■ **REQUIRED ACTION**
Go to the line in the data below that contains "Mahindra XUV 3XO (87, 1123)". Write it out exactly, along with every later line through the last, and nothing else.

[Records from a data source]
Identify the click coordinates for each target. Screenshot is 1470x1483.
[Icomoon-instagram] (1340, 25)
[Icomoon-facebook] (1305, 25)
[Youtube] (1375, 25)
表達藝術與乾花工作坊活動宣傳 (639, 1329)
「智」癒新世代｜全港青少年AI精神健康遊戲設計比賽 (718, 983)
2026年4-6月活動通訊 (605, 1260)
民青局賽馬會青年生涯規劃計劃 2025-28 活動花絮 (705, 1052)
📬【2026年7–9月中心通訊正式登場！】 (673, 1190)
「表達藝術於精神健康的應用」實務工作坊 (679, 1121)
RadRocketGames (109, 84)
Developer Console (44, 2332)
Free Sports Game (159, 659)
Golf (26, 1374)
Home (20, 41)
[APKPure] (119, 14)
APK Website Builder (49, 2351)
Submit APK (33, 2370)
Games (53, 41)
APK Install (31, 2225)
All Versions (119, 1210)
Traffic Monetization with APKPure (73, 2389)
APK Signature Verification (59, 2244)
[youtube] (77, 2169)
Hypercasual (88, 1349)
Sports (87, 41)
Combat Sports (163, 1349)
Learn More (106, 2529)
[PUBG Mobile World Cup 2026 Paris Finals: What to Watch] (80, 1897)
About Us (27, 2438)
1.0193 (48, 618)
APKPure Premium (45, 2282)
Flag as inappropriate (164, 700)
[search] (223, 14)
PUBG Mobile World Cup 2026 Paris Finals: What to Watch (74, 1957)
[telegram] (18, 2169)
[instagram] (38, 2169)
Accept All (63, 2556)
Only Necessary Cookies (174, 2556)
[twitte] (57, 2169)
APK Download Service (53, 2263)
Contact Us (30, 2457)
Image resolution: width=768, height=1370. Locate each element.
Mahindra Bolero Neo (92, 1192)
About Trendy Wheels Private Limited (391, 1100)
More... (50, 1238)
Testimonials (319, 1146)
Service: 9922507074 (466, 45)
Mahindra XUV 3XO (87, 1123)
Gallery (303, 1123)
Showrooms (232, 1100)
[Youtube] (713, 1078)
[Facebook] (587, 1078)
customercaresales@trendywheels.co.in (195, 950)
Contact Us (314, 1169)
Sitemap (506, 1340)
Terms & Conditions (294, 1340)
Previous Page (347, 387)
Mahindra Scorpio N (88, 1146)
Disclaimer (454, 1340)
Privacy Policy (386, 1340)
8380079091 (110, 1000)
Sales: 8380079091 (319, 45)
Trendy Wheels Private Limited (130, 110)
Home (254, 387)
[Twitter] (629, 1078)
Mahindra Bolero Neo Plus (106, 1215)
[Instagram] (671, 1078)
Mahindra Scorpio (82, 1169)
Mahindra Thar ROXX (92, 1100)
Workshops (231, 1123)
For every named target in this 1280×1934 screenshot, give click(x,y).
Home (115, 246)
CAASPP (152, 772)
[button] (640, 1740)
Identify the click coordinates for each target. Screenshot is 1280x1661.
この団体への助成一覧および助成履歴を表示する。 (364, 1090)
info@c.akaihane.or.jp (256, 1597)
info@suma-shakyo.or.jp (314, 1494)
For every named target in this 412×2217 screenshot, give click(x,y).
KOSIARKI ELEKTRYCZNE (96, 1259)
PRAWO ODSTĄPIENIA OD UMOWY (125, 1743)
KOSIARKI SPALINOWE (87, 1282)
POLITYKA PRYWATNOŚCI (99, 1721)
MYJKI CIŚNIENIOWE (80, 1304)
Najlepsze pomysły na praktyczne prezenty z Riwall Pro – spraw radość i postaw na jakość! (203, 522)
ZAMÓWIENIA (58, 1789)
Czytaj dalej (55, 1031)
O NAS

■ **FINISHED EXERCISE**
Mahindra XUV 3XO (87, 1123)
Gallery (303, 1123)
Showrooms (232, 1100)
[Youtube] (713, 1078)
[Facebook] (587, 1078)
customercaresales@trendywheels.co.in (195, 950)
Contact Us (314, 1169)
Sitemap (506, 1340)
Terms & Conditions (294, 1340)
Previous Page (347, 387)
Mahindra Scorpio N (88, 1146)
Disclaimer (454, 1340)
Privacy Policy (386, 1340)
8380079091 (110, 1000)
Sales: 8380079091 (319, 45)
Trendy Wheels Private Limited (130, 110)
Home (254, 387)
[Twitter] (629, 1078)
Mahindra Bolero Neo Plus (106, 1215)
[Instagram] (671, 1078)
Mahindra Scorpio (82, 1169)
Mahindra Thar ROXX (92, 1100)
Workshops (231, 1123)
For every named target in this 1280×1934 screenshot, give click(x,y).
Home (115, 246)
CAASPP (152, 772)
[button] (640, 1740)
Identify the click coordinates for each target. Screenshot is 1280x1661.
この団体への助成一覧および助成履歴を表示する。 (364, 1090)
info@c.akaihane.or.jp (256, 1597)
info@suma-shakyo.or.jp (314, 1494)
For every named target in this 412×2217 screenshot, give click(x,y).
KOSIARKI ELEKTRYCZNE (96, 1259)
PRAWO ODSTĄPIENIA OD UMOWY (125, 1743)
KOSIARKI SPALINOWE (87, 1282)
POLITYKA PRYWATNOŚCI (99, 1721)
MYJKI CIŚNIENIOWE (80, 1304)
Najlepsze pomysły na praktyczne prezenty z Riwall Pro – spraw radość i postaw na jakość! (203, 522)
ZAMÓWIENIA (58, 1789)
Czytaj dalej (55, 1031)
O NAS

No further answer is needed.